**Work task:** Copy, from the entries below, each line where the word "Expand" can be found.

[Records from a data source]
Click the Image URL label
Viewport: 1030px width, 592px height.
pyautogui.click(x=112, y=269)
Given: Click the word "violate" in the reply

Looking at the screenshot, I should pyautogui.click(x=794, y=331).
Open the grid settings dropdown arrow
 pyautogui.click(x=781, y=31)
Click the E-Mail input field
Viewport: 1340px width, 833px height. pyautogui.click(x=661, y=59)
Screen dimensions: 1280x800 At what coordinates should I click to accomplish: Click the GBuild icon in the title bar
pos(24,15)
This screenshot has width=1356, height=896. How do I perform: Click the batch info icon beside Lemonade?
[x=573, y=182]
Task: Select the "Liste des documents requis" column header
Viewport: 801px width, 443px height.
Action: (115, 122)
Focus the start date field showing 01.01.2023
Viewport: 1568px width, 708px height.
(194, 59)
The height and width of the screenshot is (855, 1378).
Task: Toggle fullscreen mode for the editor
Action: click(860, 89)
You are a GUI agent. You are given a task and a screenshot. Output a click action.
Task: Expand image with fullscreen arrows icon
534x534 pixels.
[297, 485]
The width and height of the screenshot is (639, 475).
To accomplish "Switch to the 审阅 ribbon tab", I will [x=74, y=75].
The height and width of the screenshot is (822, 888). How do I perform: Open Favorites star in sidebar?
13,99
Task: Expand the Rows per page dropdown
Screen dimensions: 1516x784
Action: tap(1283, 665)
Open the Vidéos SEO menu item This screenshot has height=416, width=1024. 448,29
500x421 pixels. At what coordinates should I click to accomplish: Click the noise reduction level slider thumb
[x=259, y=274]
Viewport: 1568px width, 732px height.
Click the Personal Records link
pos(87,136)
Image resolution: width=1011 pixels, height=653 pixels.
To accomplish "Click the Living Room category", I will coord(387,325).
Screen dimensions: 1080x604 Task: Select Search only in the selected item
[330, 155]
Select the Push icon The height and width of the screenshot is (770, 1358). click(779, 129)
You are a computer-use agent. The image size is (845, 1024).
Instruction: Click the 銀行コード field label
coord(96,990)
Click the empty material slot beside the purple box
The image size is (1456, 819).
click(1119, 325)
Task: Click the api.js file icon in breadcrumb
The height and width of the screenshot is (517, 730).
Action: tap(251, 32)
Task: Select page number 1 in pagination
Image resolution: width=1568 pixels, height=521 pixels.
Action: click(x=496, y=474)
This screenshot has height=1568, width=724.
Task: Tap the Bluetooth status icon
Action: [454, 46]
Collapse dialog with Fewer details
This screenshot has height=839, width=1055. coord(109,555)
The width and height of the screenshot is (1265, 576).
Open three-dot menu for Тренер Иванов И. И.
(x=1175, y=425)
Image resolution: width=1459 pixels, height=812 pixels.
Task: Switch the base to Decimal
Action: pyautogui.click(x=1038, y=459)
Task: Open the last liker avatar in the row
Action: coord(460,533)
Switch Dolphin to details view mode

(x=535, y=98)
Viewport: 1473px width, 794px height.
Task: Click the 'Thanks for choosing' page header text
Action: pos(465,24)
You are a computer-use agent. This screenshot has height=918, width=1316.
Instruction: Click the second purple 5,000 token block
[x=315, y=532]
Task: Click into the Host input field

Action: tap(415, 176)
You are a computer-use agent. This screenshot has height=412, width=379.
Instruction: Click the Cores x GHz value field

**Problem solution:**
Task: Expand image with fullscreen arrows icon
Task: Expand the Rows per page dropdown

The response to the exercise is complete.